[time-nuts] Trimble Thunderbolt 10MHz amplitude jitter

Arthur Dent golgarfrincham at yahoo.com
Mon Apr 19 21:59:10 UTC 2010


Chris Smith-
 "I only joined this list a few hours ago and hadn't searched the archive for
which I apologise."
--------------------------------------------------------------
 No need to apologize. I didn't intend my post to sound like that. this list has
lots of good information but it isn't that easy to find it even if you have been here
for some time.

 The DS1620 8-pin surface mount chip is in the corner of the PC board next to
the RS232 connector and is pretty easy to replace. The strange temperature
you're seeing looks like the same type of failure I saw and is caused by the
DS1620 chip and nothing else.
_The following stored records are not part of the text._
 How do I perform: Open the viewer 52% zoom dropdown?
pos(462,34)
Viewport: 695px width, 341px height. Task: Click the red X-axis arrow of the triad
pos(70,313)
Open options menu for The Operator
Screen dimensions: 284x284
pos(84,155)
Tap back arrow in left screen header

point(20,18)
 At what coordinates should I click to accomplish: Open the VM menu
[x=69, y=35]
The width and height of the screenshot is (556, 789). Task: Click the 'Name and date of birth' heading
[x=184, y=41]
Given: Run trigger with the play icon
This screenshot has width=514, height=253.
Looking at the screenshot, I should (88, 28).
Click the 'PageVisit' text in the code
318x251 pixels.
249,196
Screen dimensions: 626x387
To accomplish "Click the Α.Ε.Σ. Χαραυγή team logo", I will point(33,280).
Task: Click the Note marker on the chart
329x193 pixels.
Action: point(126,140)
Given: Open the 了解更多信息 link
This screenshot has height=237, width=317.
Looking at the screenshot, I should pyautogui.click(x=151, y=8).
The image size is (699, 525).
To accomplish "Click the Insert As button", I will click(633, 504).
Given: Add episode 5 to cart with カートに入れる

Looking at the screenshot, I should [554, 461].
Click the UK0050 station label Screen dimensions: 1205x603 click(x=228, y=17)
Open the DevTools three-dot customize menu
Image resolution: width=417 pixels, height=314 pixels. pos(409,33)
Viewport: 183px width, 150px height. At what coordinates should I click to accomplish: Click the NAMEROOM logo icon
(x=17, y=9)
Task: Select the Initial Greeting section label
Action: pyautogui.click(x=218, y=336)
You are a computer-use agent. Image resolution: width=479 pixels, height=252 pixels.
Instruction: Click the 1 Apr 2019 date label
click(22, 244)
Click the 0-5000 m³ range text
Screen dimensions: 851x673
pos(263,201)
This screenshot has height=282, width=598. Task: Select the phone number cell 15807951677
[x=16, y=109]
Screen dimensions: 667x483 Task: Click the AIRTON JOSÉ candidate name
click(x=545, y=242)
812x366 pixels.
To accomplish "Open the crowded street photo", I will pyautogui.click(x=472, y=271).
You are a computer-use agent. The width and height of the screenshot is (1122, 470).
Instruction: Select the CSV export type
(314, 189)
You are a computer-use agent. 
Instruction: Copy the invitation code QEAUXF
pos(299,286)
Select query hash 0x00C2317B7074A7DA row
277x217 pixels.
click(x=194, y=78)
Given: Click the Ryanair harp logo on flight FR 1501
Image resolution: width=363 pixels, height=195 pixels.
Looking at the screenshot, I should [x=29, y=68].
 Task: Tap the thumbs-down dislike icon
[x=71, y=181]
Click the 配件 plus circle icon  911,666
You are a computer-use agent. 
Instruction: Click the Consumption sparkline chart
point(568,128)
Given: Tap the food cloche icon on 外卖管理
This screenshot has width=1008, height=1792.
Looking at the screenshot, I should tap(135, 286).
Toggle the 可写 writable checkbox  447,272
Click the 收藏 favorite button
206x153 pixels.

Which revision chip is in there now isn't that
important but if you're going to replace it the way to go is to not use the "E"
revision chip. On the chip there will be 3 or 4 rows of characters. One will be 
DS1620 and one will have a 6 character string consisting of a 4 digit date code 
(for year and maybe week) followed by a "D" or "E" then one more digit. If you 
want the graphic display on Lady Heather to display a smooth non-stepped 
temperature curve, make sure the replacement chip doesn't have an "E" for 
the 5th character in the string. I have replaced a few of the "E" chips with "C" 
chips with a 97 date code and will work fine as do the "D" chips that apparently 
were used by Trimble from 2001 to mid 2004.  I don't know that the "E" chip 
causes any internal problems, probably just the display on the external monitor 
program. Checking the date code on the outside of your Thunderbolt should 
indicate which DS1620 chip you currently have.